(那須聖『文藝春秋』報道への疑問 - 知識 1984年秋季号)【 全文 】
庶民には逆風ばかり吹き荒れる世間では「金の切れ目が縁の切れ目」となりますが、「金さえあれば飛ぶ鳥も落ちる」ので、規制が緩かった時代には、お金さえあれば、一国の首相になることも決して夢ではありませんでした。
全世界・全宇宙の帝王(?)を志向し大統領や首相にこそならなかったものの、旧統一教会の教祖は組織運営・企業経営とお金の使い方には長けていたようです。例えば、教祖の聖和(逝去)後も、旧統一教会および友好団体・関連団体は(教祖や総裁が救世主であるとは夢にも思わない)多数の著名人を札束で頬を叩きながら広告塔として動員し続けていますが
草創期から、政治家や実業家だけでなく、大勢の学者やジャーナリストも、札束の力に屈してきたようです。(現在でも(18歳以下の子女を含め)日本国内の教会員は10万人前後しかいません(票田としての寄与は僅少です)が、政治家にとって重要であったのは、教会員数や政治献金ではなく、選挙運動等に際して無償で滅私奉公してくれる労働力でした。一方で、旧統一教会の友好団体・関連団体は半世紀以上に渡り自民党および官邸に政策提言を続けてきたようです。)
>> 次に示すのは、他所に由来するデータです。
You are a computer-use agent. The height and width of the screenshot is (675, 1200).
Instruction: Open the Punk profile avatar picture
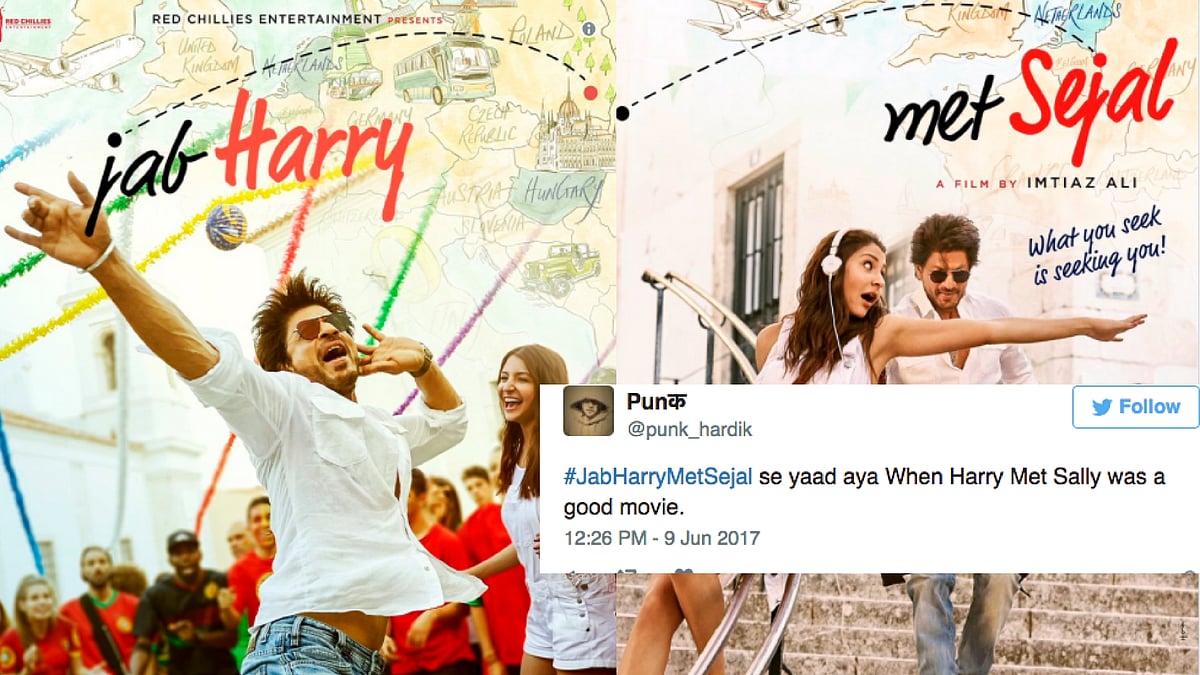click(588, 411)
先祖代々(母方の祖父は牧師)キリスト教徒であり(初代学長のお嬢さまと結婚されたこともあって)立教大学(Saint Paul's University)総長まで務められた松下正壽氏が初代会長に就かれた世界平和教授アカデミーは、上に引用した記事で舛添要一先生が説明されているような、お金に躓いた学者・識者の集いです。
世界平和教授アカデミーは、例えば、1992年にソウルで行われた国際合同結婚式に先立って、産経新聞に(いまとなっては黒歴史の一つに数えられる)7段抜きの意見広告を(世界平和教授アカデミーとは記さなかったものの)実質的に掲載しましたが
かつては雑誌「知識」(当初は季刊、後に月刊、既に廃刊)も発行していました。
尚、購読料や寄付金や講演料を受け取ってあらゆる新宗教・新興宗教をよいしょしている BiterWinter とは異なり、「知識」は旧統一教会を持ち上げることに勤しんだようです。
さて、故人を批判したくはありませんが、毎日新聞で活躍された後に米国を拠点に外交評論家として活動された那須聖(なすきよし)氏は(旧統一教会からお金を受け取ることはなかったと信じたいところですが)日本語をかなり流暢に話す教祖他に騙され(?)て、旧統一教会の友好団体・関連団体のセミナーで講師を務められたり、教会員でもないのに旧統一教会をよいしょする著作を2冊も上梓されました。
また、これらの書籍が出版されたのと同じ頃に、先ごろ発売された『旧統一教会 大江益夫・元広報部長 懺悔録』について述べた一つ前の記事
でも引用した副島手記(副島・井上手記)
に対する那須聖氏の反論(長文の記事)が(一和の高麗人参茶の広告も出稿されていた)「知識」1984年秋季号に掲載されました。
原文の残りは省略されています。